#### [SUPPLIED DATA]
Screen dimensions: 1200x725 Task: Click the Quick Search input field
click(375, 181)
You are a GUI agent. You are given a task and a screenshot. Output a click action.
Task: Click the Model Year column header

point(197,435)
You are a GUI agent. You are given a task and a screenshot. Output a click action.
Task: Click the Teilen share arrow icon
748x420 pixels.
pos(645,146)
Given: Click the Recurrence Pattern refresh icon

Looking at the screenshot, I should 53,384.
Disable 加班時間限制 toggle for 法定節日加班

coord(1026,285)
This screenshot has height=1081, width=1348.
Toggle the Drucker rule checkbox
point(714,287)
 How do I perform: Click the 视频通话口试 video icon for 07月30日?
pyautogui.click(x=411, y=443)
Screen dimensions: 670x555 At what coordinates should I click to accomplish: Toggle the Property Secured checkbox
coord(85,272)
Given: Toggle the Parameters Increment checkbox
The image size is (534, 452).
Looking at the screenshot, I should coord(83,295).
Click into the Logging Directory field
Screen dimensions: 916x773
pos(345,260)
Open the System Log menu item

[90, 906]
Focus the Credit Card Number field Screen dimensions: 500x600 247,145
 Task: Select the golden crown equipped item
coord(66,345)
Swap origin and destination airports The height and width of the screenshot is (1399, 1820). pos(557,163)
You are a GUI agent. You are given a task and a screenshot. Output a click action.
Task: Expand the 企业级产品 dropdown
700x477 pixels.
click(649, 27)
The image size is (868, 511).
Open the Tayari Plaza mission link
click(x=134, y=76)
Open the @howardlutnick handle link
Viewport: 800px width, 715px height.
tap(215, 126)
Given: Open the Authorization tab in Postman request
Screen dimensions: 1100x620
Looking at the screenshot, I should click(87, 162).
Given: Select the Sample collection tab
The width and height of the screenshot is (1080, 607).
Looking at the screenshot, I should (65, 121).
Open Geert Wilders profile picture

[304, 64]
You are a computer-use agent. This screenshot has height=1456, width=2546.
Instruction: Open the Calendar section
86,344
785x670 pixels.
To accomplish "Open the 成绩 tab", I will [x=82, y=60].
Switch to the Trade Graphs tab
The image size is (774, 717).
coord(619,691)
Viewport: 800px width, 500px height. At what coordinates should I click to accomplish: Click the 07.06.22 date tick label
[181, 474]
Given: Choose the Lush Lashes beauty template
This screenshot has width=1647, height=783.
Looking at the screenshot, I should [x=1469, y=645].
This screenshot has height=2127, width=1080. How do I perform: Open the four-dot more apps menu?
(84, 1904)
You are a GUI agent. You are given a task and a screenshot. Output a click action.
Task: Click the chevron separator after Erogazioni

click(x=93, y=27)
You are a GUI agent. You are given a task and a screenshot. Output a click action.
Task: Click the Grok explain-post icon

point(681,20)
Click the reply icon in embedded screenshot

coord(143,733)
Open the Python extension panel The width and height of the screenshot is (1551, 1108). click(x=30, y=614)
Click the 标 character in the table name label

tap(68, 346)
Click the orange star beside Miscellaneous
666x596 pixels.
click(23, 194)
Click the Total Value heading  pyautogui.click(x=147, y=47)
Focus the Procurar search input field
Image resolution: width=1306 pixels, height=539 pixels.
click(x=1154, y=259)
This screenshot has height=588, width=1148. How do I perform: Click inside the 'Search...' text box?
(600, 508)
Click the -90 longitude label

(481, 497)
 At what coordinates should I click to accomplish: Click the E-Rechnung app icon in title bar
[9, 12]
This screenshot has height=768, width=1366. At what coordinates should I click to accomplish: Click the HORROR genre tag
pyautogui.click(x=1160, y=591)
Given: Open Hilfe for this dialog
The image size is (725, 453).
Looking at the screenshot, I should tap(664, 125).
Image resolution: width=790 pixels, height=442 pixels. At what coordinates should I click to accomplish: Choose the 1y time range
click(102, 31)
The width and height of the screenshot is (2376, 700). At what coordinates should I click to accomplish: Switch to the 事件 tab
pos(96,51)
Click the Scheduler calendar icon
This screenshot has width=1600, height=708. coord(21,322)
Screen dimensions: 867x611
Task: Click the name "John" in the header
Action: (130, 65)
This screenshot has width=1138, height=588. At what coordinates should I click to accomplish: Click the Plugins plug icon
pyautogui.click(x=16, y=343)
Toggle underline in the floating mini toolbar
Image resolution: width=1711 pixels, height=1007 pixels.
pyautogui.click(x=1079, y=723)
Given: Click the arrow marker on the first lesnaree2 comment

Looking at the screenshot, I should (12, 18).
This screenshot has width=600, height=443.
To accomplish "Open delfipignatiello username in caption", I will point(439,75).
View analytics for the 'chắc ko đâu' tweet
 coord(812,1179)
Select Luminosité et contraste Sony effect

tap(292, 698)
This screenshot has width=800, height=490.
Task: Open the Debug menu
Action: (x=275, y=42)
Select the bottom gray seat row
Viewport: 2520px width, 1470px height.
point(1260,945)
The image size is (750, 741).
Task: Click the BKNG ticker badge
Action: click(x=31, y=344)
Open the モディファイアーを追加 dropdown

#### [WORK TASK]
The full listing above is to be retyped exactly.

#### [TASK RESULT]
Screen dimensions: 1200x725 Task: Click the Quick Search input field
click(375, 181)
You are a GUI agent. You are given a task and a screenshot. Output a click action.
Task: Click the Model Year column header

point(197,435)
You are a GUI agent. You are given a task and a screenshot. Output a click action.
Task: Click the Teilen share arrow icon
748x420 pixels.
pos(645,146)
Given: Click the Recurrence Pattern refresh icon

Looking at the screenshot, I should 53,384.
Disable 加班時間限制 toggle for 法定節日加班

coord(1026,285)
This screenshot has height=1081, width=1348.
Toggle the Drucker rule checkbox
point(714,287)
 How do I perform: Click the 视频通话口试 video icon for 07月30日?
pyautogui.click(x=411, y=443)
Screen dimensions: 670x555 At what coordinates should I click to accomplish: Toggle the Property Secured checkbox
coord(85,272)
Given: Toggle the Parameters Increment checkbox
The image size is (534, 452).
Looking at the screenshot, I should coord(83,295).
Click into the Logging Directory field
Screen dimensions: 916x773
pos(345,260)
Open the System Log menu item

[90, 906]
Focus the Credit Card Number field Screen dimensions: 500x600 247,145
 Task: Select the golden crown equipped item
coord(66,345)
Swap origin and destination airports The height and width of the screenshot is (1399, 1820). pos(557,163)
You are a GUI agent. You are given a task and a screenshot. Output a click action.
Task: Expand the 企业级产品 dropdown
700x477 pixels.
click(649, 27)
The image size is (868, 511).
Open the Tayari Plaza mission link
click(x=134, y=76)
Open the @howardlutnick handle link
Viewport: 800px width, 715px height.
tap(215, 126)
Given: Open the Authorization tab in Postman request
Screen dimensions: 1100x620
Looking at the screenshot, I should click(87, 162).
Given: Select the Sample collection tab
The width and height of the screenshot is (1080, 607).
Looking at the screenshot, I should (65, 121).
Open Geert Wilders profile picture

[304, 64]
You are a computer-use agent. This screenshot has height=1456, width=2546.
Instruction: Open the Calendar section
86,344
785x670 pixels.
To accomplish "Open the 成绩 tab", I will [x=82, y=60].
Switch to the Trade Graphs tab
The image size is (774, 717).
coord(619,691)
Viewport: 800px width, 500px height. At what coordinates should I click to accomplish: Click the 07.06.22 date tick label
[181, 474]
Given: Choose the Lush Lashes beauty template
This screenshot has width=1647, height=783.
Looking at the screenshot, I should [x=1469, y=645].
This screenshot has height=2127, width=1080. How do I perform: Open the four-dot more apps menu?
(84, 1904)
You are a GUI agent. You are given a task and a screenshot. Output a click action.
Task: Click the chevron separator after Erogazioni

click(x=93, y=27)
You are a GUI agent. You are given a task and a screenshot. Output a click action.
Task: Click the Grok explain-post icon

point(681,20)
Click the reply icon in embedded screenshot

coord(143,733)
Open the Python extension panel The width and height of the screenshot is (1551, 1108). click(x=30, y=614)
Click the 标 character in the table name label

tap(68, 346)
Click the orange star beside Miscellaneous
666x596 pixels.
click(23, 194)
Click the Total Value heading  pyautogui.click(x=147, y=47)
Focus the Procurar search input field
Image resolution: width=1306 pixels, height=539 pixels.
click(x=1154, y=259)
This screenshot has height=588, width=1148. How do I perform: Click inside the 'Search...' text box?
(600, 508)
Click the -90 longitude label

(481, 497)
 At what coordinates should I click to accomplish: Click the E-Rechnung app icon in title bar
[9, 12]
This screenshot has height=768, width=1366. At what coordinates should I click to accomplish: Click the HORROR genre tag
pyautogui.click(x=1160, y=591)
Given: Open Hilfe for this dialog
The image size is (725, 453).
Looking at the screenshot, I should tap(664, 125).
Image resolution: width=790 pixels, height=442 pixels. At what coordinates should I click to accomplish: Choose the 1y time range
click(102, 31)
The width and height of the screenshot is (2376, 700). At what coordinates should I click to accomplish: Switch to the 事件 tab
pos(96,51)
Click the Scheduler calendar icon
This screenshot has width=1600, height=708. coord(21,322)
Screen dimensions: 867x611
Task: Click the name "John" in the header
Action: (130, 65)
This screenshot has width=1138, height=588. At what coordinates should I click to accomplish: Click the Plugins plug icon
pyautogui.click(x=16, y=343)
Toggle underline in the floating mini toolbar
Image resolution: width=1711 pixels, height=1007 pixels.
pyautogui.click(x=1079, y=723)
Given: Click the arrow marker on the first lesnaree2 comment

Looking at the screenshot, I should (12, 18).
This screenshot has width=600, height=443.
To accomplish "Open delfipignatiello username in caption", I will point(439,75).
View analytics for the 'chắc ko đâu' tweet
 coord(812,1179)
Select Luminosité et contraste Sony effect

tap(292, 698)
This screenshot has width=800, height=490.
Task: Open the Debug menu
Action: (x=275, y=42)
Select the bottom gray seat row
Viewport: 2520px width, 1470px height.
point(1260,945)
The image size is (750, 741).
Task: Click the BKNG ticker badge
Action: click(x=31, y=344)
Open the モディファイアーを追加 dropdown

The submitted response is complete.